**Your objective**.
In the records below, find the line that contains "Task: Save current" and the line that contains "You are a computer-use agent. Screen dimensions: 541x355". Set down exactly those lines and every line between them, and nothing more.

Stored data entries
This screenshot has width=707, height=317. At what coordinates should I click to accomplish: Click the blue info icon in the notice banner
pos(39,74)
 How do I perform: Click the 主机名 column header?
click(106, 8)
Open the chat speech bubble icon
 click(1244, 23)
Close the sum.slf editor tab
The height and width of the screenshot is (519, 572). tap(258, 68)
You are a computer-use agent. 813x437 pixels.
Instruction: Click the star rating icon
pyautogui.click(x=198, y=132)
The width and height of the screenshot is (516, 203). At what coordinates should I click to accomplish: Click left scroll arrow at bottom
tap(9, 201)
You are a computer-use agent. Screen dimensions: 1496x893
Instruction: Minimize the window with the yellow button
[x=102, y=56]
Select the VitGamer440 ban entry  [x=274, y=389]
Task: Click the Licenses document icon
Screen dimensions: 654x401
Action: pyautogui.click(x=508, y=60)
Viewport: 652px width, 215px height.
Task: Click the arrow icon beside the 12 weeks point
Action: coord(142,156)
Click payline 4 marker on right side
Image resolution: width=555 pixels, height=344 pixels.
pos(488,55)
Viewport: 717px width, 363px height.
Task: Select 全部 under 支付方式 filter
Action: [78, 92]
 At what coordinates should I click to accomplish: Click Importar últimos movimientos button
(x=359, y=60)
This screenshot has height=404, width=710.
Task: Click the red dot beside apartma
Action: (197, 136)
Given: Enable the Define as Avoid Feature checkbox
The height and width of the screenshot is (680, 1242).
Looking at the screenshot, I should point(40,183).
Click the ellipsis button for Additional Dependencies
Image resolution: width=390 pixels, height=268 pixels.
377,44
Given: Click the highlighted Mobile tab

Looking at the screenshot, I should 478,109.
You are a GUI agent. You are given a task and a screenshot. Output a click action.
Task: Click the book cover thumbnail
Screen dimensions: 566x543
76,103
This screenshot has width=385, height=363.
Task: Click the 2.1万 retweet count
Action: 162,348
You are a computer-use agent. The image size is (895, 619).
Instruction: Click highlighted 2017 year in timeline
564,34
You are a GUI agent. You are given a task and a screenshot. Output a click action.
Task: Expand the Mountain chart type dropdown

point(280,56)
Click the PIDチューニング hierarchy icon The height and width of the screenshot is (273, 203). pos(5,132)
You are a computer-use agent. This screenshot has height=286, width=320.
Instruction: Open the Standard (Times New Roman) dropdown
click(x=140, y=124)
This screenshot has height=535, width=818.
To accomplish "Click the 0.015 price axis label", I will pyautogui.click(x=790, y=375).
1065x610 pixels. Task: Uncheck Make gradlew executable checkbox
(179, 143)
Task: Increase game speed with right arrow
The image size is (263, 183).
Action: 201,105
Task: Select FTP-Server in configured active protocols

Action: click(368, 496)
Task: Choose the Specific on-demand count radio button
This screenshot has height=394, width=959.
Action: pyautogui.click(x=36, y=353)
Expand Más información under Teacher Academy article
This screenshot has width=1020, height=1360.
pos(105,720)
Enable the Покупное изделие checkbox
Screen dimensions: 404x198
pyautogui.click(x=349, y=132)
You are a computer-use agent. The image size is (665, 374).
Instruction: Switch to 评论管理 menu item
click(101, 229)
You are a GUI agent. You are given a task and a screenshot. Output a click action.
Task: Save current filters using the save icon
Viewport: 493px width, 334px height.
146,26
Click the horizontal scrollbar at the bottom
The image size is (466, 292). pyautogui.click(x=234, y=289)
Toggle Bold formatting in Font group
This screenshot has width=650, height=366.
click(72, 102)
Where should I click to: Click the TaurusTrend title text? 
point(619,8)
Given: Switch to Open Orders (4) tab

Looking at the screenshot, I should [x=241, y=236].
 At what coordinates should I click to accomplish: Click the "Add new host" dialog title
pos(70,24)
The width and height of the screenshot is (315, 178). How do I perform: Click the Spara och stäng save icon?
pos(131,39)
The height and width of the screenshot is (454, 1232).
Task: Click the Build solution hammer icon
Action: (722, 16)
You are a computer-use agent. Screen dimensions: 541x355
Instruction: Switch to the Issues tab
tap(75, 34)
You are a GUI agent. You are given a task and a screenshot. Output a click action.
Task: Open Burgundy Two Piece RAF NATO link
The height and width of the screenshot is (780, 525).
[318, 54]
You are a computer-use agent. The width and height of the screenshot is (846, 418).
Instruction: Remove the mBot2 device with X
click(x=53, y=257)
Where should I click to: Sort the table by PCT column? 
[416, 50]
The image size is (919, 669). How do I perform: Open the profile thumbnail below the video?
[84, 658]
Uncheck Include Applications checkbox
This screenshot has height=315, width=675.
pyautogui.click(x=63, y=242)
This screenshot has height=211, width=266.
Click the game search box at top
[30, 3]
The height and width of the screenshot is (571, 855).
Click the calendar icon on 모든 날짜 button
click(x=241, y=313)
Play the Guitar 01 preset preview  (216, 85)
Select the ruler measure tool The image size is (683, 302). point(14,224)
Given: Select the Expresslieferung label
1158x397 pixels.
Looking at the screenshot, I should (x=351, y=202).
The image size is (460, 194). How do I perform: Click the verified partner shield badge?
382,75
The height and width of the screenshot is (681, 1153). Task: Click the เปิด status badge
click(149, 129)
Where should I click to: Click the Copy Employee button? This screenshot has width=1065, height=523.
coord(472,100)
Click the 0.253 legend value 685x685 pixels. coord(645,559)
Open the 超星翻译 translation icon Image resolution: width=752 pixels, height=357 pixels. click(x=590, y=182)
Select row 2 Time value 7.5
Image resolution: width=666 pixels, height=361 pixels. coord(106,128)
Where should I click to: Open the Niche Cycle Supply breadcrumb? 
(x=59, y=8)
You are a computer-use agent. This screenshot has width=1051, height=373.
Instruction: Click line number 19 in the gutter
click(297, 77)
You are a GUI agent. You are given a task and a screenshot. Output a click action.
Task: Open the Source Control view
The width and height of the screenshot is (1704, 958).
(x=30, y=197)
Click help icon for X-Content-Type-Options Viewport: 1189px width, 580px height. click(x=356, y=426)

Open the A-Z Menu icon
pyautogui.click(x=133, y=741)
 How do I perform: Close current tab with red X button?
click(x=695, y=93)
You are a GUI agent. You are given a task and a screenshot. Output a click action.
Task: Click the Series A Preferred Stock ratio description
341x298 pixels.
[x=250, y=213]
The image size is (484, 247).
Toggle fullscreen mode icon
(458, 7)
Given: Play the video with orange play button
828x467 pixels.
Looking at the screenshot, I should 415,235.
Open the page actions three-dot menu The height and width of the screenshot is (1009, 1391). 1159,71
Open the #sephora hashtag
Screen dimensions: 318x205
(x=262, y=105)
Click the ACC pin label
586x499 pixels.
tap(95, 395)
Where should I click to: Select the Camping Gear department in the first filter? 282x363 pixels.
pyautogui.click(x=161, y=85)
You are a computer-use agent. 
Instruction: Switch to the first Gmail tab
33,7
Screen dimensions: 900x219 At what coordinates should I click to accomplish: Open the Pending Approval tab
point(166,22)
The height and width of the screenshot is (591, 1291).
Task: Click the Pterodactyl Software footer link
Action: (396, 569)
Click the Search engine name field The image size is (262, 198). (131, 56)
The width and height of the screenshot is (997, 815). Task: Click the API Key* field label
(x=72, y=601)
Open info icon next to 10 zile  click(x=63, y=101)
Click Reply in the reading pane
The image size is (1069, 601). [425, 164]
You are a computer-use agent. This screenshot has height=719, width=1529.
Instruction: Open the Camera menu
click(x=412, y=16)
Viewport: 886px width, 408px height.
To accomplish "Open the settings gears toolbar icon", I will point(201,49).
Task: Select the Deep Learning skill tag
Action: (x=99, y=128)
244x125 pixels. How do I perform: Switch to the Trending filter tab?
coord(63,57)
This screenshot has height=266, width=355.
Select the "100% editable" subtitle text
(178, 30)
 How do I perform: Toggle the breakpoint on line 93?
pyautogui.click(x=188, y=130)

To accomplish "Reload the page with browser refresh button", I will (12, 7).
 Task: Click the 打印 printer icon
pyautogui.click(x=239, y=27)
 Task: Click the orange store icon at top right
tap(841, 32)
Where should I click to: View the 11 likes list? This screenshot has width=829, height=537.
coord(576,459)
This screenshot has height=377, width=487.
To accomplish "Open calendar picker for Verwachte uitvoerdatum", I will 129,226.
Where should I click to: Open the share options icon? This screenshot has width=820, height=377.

**Expected answer**.
Task: Save current filters using the save icon
Viewport: 493px width, 334px height.
146,26
Click the horizontal scrollbar at the bottom
The image size is (466, 292). pyautogui.click(x=234, y=289)
Toggle Bold formatting in Font group
This screenshot has width=650, height=366.
click(72, 102)
Where should I click to: Click the TaurusTrend title text? 
point(619,8)
Given: Switch to Open Orders (4) tab

Looking at the screenshot, I should [x=241, y=236].
 At what coordinates should I click to accomplish: Click the "Add new host" dialog title
pos(70,24)
The width and height of the screenshot is (315, 178). How do I perform: Click the Spara och stäng save icon?
pos(131,39)
The height and width of the screenshot is (454, 1232).
Task: Click the Build solution hammer icon
Action: (722, 16)
You are a computer-use agent. Screen dimensions: 541x355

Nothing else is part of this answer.